§ **Material for the task**:
|---|
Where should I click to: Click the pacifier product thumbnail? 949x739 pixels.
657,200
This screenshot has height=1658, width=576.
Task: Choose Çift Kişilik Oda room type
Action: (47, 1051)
|---|
§ **Your assignment**: Word for word, give the entire listing again.

§ **Exercise solution**:
Where should I click to: Click the pacifier product thumbnail? 949x739 pixels.
657,200
This screenshot has height=1658, width=576.
Task: Choose Çift Kişilik Oda room type
Action: (47, 1051)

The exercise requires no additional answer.